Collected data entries
================================

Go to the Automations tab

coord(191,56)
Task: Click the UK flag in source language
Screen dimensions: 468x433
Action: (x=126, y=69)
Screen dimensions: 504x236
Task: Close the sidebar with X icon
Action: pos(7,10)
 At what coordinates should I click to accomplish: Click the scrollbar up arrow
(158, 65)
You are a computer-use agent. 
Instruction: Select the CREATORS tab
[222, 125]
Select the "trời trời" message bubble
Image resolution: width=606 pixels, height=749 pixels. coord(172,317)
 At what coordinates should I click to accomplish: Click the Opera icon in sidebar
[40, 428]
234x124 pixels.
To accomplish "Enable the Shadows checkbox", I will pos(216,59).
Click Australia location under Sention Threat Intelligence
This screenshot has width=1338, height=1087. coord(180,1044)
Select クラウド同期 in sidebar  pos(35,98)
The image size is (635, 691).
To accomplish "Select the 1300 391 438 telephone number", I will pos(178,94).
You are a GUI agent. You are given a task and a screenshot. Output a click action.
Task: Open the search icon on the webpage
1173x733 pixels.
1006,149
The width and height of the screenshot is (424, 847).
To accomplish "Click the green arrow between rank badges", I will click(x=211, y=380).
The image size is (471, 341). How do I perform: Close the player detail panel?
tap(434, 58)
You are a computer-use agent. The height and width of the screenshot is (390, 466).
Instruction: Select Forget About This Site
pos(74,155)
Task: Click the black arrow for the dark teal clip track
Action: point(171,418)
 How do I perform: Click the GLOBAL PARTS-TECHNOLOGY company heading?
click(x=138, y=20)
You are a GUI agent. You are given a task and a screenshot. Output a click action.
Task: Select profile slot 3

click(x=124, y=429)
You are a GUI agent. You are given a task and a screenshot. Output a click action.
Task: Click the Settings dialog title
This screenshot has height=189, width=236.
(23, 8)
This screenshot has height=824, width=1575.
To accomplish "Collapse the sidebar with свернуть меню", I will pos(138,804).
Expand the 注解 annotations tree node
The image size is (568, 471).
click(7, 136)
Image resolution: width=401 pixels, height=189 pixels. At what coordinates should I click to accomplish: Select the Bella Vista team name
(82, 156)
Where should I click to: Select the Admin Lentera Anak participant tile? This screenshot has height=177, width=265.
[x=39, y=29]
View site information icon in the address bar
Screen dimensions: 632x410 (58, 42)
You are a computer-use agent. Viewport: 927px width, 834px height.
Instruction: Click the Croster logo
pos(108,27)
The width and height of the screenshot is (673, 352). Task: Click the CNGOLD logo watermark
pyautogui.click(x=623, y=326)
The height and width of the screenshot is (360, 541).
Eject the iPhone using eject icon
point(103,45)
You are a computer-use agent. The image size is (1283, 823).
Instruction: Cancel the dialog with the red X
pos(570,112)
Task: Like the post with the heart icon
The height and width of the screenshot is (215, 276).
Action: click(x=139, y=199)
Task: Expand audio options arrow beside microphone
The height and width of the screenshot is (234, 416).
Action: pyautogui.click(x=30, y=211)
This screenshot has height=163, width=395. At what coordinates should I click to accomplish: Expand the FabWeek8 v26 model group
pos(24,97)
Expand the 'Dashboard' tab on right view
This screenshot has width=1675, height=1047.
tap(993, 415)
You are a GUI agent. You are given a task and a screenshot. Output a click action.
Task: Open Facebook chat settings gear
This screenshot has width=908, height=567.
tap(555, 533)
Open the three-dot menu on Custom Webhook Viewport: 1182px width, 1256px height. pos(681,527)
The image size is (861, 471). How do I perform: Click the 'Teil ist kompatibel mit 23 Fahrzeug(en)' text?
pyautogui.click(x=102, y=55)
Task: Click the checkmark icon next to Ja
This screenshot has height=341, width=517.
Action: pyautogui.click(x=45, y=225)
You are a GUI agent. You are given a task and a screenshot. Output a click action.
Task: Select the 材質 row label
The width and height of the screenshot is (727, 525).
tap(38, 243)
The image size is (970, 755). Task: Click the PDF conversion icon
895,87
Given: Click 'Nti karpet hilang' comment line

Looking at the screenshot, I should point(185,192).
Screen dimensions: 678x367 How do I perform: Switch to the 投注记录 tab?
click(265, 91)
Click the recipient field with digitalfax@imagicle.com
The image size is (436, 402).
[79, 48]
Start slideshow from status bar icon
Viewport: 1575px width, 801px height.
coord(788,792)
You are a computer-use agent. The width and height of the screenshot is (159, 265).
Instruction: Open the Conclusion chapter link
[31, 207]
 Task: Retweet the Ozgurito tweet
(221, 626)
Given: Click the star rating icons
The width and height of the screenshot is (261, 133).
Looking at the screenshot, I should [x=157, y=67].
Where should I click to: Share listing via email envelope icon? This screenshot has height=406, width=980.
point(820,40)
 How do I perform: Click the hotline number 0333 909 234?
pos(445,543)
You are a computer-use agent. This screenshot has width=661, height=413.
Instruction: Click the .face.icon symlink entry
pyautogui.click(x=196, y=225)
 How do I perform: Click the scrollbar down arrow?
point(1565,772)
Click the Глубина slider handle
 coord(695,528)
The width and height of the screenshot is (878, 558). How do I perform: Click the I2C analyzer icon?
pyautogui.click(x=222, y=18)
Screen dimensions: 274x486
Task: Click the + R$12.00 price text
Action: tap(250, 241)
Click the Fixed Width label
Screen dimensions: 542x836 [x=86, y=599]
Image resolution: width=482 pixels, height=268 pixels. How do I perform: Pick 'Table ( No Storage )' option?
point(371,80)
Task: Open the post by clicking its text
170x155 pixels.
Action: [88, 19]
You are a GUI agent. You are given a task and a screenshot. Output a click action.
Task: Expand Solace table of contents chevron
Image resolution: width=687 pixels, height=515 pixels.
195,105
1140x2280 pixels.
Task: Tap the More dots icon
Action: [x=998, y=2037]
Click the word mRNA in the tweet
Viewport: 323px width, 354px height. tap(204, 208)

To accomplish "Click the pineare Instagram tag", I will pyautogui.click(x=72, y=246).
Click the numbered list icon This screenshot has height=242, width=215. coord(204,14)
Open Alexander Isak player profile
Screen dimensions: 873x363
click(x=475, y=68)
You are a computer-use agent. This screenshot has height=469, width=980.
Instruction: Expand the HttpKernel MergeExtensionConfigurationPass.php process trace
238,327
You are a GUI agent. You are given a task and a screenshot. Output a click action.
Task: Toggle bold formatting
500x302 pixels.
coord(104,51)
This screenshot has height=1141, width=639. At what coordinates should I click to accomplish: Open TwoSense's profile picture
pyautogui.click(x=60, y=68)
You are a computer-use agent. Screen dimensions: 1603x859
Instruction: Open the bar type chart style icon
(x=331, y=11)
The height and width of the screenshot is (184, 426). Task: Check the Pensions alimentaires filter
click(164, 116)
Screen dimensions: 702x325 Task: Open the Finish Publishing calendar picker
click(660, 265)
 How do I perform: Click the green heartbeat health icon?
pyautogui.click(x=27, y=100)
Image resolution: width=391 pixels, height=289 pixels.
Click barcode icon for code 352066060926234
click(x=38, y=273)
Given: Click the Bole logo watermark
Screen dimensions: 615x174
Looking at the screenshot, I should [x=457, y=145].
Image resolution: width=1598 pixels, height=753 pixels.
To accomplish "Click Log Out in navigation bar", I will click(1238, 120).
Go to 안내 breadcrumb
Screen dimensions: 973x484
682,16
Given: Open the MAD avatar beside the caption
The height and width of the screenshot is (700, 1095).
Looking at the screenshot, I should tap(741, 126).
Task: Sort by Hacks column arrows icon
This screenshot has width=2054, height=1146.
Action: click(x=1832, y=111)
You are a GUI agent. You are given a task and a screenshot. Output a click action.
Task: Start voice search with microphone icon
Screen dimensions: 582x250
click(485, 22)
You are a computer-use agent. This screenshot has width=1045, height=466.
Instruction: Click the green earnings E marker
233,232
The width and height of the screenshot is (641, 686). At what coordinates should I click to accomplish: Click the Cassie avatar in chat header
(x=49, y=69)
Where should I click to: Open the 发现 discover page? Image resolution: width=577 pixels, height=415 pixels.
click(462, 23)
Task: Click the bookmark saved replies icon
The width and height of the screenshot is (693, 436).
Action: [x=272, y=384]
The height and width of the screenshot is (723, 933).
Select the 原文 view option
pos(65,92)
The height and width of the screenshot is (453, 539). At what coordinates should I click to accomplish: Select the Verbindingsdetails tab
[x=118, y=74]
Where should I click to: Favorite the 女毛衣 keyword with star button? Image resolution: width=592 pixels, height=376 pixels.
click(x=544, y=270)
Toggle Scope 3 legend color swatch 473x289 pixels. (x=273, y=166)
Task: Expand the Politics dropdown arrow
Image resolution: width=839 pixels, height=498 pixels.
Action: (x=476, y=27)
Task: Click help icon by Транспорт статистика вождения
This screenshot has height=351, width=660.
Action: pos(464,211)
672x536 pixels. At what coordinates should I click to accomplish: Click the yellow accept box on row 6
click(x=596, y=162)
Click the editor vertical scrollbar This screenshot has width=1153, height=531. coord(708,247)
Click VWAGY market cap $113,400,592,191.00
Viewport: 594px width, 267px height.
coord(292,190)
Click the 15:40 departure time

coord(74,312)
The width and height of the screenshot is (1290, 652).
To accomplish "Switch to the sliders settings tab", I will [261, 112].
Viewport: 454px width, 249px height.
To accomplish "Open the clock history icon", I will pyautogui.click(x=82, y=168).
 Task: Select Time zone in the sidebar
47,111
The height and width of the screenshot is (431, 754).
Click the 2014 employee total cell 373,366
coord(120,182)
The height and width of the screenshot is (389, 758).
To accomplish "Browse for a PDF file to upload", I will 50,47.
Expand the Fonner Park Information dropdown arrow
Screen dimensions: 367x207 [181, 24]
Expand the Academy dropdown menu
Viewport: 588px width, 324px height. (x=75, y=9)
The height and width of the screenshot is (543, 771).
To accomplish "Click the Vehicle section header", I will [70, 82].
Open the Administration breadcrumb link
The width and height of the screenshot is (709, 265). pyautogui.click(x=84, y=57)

================================

EXERCISE AIM
Please tally the lines above that include the word "computer" and answer with the number by itself.

FINAL ANSWER
9